#### DIRECTIONS
Please reproduce the part of the ML models notebook below that runs from "This notebook requires" up to and including "(wraps trained models)", word for word.

# Lereta Intelligence Agent - ML Models

**Training 3 Machine Learning Models for Tax & Flood Intelligence**

This notebook trains 3 ML models for the Lereta Intelligence Agent:
1. **TAX_DELINQUENCY_PREDICTOR** - Predicts property tax delinquency risk
2. **CLIENT_CHURN_PREDICTOR** - Predicts client churn risk
3. **LOAN_RISK_CLASSIFIER** - Classifies loans by risk level (LOW/MEDIUM/HIGH)

---

## Prerequisites

**⚠️ IMPORTANT: Execute files 01-04 BEFORE running this notebook!**

This notebook requires feature views created in file 04:
- **V_TAX_DELINQUENCY_FEATURES** (created in sql/views/04_create_views.sql)
- **V_CLIENT_CHURN_FEATURES** (created in sql/views/04_create_views.sql)
- **V_LOAN_RISK_FEATURES** (created in sql/views/04_create_views.sql)

**Correct Execution Order**:
1. Execute sql/setup/01_database_and_schema.sql
2. Execute sql/setup/02_create_tables.sql
3. Execute sql/data/03_generate_synthetic_data.sql (10-20 min)
4. Execute sql/views/04_create_views.sql ← **Creates ML feature views**
5. Run this notebook (trains models)
6. Execute sql/ml/07_ml_model_wrappers.sql (wraps trained models)

#### COLLECTED MATERIAL
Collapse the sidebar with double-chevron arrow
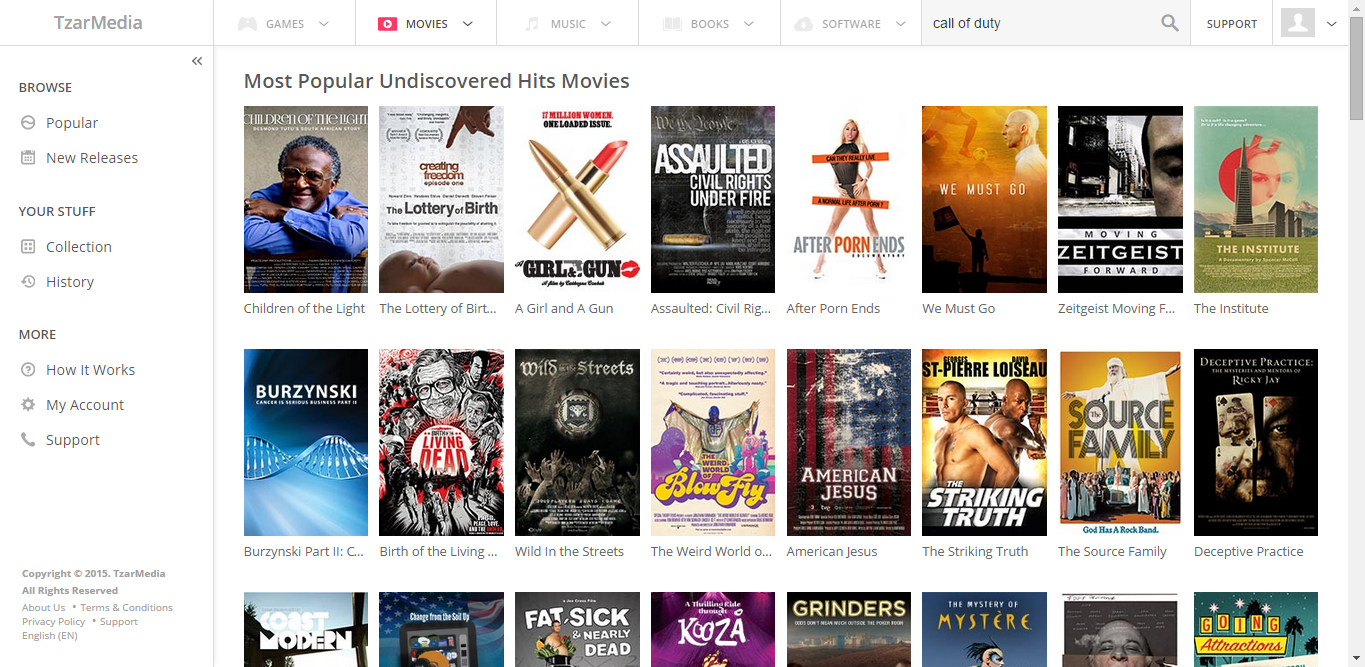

#### SOLVED PROBLEM
This notebook requires feature views created in file 04:
- **V_TAX_DELINQUENCY_FEATURES** (created in sql/views/04_create_views.sql)
- **V_CLIENT_CHURN_FEATURES** (created in sql/views/04_create_views.sql)
- **V_LOAN_RISK_FEATURES** (created in sql/views/04_create_views.sql)

**Correct Execution Order**:
1. Execute sql/setup/01_database_and_schema.sql
2. Execute sql/setup/02_create_tables.sql
3. Execute sql/data/03_generate_synthetic_data.sql (10-20 min)
4. Execute sql/views/04_create_views.sql ← **Creates ML feature views**
5. Run this notebook (trains models)
6. Execute sql/ml/07_ml_model_wrappers.sql (wraps trained models)